On one Thursday during the ACLU’s observation period, a judge told a detainee they likely wouldn’t see a court-appointed attorney for four or five days. “[That attorney] can get you out on bond for free. If you need to get out before Monday or Tuesday, then the going rate to get out of jail is 5-10% of the bond amount, so in your case it would be $750 and $1,500.”

“A few days in jail is a big deal,” the ACLU’s Trisha Trigilio told the Chronicle. “People can lose their jobs, people scramble to arrange for child care – and we’re inflicting this unnecessary suffering.”

In March, 37 organizations including the ACLU of Texas sent a letter to Travis County officials calling for immediate implementation of Counsel at First Appearance. Now, the county has announced two, eight-hour test shifts. The ACLU says that’s not enough. Trigilio calls it “a sluggish response that follows two years of excuses and delays.”

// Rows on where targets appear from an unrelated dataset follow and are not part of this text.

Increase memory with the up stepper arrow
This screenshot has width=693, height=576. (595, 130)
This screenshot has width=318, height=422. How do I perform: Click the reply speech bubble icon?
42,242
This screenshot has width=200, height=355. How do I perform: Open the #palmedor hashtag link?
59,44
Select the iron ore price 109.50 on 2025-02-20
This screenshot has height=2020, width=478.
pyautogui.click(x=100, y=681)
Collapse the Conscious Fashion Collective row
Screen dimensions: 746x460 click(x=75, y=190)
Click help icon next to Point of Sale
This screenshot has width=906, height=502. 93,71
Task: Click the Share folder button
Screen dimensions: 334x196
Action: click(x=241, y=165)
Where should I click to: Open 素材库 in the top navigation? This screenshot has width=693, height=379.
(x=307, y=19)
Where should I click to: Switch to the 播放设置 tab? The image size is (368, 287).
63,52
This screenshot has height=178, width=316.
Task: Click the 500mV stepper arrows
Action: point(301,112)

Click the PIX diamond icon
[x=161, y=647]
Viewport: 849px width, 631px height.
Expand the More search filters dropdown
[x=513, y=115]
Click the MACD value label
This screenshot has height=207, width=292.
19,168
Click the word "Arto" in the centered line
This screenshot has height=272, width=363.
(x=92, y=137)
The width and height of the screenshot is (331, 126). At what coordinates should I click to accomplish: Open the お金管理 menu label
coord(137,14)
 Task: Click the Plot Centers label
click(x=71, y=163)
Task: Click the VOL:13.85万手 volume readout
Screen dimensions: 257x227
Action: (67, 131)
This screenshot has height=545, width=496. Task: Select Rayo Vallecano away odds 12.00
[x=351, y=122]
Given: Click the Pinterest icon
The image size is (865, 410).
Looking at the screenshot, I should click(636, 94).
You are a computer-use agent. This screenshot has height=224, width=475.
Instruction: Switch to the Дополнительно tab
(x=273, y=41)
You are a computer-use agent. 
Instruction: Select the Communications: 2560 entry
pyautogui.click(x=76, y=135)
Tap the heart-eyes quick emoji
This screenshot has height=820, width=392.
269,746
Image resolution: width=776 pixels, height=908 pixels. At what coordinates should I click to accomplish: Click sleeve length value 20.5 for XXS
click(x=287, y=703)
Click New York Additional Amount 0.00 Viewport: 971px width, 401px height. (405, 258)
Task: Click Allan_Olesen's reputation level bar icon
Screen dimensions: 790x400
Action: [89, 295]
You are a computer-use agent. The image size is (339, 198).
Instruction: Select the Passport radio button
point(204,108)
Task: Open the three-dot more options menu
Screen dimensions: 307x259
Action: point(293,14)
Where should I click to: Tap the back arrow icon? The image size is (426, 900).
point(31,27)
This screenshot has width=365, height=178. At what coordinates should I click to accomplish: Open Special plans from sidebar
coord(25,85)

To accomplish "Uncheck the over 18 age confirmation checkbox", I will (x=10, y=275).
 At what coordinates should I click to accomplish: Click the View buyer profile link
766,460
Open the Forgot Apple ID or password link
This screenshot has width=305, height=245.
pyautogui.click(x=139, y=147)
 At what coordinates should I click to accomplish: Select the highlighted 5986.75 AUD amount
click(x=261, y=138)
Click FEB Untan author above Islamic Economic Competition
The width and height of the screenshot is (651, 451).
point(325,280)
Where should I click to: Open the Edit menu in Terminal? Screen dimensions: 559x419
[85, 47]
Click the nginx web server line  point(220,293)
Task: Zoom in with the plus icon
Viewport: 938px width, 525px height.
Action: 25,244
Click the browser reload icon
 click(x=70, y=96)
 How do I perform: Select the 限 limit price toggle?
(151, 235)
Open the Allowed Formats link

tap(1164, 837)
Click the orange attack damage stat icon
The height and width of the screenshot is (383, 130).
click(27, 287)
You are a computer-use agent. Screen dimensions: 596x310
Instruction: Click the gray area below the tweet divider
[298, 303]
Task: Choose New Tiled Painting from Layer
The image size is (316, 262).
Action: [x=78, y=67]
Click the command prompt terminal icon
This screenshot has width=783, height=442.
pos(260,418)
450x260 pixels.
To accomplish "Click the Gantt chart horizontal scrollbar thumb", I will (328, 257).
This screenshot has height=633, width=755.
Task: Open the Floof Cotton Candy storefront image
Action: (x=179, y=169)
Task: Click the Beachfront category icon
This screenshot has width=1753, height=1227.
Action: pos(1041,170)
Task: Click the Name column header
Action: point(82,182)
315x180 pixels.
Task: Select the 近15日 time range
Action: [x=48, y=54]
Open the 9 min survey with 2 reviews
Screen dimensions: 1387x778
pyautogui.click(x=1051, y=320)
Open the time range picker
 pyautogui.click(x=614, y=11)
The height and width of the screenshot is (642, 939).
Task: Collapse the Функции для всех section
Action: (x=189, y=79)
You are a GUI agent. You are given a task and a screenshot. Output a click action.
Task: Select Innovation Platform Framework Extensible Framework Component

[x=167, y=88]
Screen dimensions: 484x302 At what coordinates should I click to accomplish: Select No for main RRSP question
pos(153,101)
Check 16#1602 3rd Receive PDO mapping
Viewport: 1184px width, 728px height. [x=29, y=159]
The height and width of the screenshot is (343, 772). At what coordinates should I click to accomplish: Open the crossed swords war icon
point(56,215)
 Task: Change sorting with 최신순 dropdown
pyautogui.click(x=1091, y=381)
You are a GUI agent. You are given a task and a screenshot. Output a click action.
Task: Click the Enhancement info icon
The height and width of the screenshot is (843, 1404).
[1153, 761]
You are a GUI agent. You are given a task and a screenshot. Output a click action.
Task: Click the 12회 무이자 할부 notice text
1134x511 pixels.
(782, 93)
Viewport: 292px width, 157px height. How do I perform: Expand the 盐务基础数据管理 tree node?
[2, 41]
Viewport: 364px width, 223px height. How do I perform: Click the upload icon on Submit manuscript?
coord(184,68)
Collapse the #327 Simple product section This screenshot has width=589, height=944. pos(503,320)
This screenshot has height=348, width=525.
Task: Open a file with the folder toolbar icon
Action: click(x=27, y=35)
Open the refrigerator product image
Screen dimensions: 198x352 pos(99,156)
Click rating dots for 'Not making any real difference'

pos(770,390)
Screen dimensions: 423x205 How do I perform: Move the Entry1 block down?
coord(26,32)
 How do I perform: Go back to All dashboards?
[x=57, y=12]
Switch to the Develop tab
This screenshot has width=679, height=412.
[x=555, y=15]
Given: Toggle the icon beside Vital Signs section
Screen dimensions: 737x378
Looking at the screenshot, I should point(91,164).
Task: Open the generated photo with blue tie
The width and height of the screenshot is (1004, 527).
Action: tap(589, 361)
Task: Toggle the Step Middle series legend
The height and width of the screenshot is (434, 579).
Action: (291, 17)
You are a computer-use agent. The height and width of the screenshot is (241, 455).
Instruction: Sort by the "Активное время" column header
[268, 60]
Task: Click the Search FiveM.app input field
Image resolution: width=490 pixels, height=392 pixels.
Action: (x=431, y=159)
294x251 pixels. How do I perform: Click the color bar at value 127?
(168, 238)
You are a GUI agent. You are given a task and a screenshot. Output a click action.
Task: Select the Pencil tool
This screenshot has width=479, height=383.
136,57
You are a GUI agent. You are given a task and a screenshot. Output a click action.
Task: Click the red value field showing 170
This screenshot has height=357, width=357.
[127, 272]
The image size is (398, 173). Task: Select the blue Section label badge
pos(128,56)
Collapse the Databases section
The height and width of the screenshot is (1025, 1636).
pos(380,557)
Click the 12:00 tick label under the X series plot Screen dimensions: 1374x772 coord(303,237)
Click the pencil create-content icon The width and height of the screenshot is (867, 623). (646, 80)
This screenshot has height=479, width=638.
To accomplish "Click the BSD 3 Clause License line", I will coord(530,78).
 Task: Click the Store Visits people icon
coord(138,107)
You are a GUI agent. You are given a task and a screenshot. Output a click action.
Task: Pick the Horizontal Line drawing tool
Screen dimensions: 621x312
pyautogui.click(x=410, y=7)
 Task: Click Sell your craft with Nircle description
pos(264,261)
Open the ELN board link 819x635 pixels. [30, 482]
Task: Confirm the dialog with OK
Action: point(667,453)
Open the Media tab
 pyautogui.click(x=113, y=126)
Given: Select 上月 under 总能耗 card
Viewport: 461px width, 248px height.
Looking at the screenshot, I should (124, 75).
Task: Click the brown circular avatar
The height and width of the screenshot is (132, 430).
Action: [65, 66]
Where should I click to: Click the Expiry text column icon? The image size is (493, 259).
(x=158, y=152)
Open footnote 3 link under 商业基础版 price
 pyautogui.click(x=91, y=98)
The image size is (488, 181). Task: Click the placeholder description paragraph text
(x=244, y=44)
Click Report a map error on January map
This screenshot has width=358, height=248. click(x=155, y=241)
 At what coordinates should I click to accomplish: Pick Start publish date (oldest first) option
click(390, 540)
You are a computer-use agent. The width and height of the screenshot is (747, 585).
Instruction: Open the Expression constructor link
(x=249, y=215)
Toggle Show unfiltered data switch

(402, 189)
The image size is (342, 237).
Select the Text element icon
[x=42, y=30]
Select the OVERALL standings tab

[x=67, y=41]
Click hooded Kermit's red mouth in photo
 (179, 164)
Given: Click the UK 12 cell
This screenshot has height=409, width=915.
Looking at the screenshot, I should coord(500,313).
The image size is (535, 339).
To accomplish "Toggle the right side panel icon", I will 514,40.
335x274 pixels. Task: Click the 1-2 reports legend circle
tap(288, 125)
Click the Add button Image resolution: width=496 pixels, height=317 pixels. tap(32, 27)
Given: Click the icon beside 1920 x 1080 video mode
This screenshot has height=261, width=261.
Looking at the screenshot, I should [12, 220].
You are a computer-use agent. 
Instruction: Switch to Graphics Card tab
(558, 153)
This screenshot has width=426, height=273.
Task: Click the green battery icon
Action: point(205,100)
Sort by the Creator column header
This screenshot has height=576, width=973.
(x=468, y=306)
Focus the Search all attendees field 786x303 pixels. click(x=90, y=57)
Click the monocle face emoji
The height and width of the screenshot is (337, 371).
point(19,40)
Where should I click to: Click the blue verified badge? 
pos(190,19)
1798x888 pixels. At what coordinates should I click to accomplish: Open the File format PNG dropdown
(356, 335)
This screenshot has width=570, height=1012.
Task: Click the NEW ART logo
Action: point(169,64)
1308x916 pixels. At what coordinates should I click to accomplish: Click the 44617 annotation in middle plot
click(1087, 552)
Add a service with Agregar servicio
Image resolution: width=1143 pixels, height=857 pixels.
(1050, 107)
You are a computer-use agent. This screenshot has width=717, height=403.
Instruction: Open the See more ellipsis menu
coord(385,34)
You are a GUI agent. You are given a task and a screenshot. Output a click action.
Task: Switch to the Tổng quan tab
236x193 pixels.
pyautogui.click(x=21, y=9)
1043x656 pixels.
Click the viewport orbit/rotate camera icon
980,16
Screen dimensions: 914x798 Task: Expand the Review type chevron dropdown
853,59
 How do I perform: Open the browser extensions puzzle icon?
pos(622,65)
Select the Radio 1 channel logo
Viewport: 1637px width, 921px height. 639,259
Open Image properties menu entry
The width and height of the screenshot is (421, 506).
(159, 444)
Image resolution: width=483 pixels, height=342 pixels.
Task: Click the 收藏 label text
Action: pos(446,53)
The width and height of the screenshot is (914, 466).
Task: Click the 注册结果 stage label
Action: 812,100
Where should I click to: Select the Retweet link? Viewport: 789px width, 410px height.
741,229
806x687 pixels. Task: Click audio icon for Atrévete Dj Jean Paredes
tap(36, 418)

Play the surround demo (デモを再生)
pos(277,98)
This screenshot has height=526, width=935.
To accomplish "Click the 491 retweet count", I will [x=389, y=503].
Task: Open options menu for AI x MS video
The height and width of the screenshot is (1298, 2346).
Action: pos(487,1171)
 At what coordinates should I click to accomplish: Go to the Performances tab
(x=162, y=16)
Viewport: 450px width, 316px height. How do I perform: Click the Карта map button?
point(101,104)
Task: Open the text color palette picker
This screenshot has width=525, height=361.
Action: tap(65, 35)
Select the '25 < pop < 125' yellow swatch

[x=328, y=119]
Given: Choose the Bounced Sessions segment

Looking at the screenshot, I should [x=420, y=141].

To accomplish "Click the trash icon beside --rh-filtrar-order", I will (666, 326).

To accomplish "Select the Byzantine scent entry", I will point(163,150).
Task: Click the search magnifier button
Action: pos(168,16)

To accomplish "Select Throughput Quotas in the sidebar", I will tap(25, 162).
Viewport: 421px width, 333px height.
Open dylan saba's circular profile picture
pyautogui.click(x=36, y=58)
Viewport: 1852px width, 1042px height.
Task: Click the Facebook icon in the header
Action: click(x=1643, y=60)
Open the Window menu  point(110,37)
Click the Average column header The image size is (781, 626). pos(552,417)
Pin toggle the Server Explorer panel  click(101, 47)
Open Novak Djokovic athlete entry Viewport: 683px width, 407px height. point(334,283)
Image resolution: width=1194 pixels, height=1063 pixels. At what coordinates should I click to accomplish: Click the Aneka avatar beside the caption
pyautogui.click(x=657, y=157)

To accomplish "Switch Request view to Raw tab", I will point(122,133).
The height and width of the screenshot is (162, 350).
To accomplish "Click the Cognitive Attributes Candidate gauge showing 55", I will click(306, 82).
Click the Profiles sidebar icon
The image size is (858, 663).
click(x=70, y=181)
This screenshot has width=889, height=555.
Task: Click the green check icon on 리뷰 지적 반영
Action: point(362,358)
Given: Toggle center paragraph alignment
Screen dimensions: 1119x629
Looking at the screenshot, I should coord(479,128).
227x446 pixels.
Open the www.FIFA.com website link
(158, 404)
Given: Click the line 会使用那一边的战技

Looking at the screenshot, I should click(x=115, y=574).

The suit makes three main arguments: First, they allege Travis County is violating the Sixth Amendment right to counsel – they argue first appearances are a critical stage in the criminal justice process, so that Sixth Amendment right should kick in. Second, they make a due-process claim, arguing that it’s fundamentally unfair for judges to tell a person that they have both a right to remain silent and a right to be heard on their bail determination, but a lawyer will not advise them on how to use those rights. The third is an equal protection claim: In short, those who can afford a lawyer may receive advocacy outside of the courtroom early on, while those who can’t experience a different process.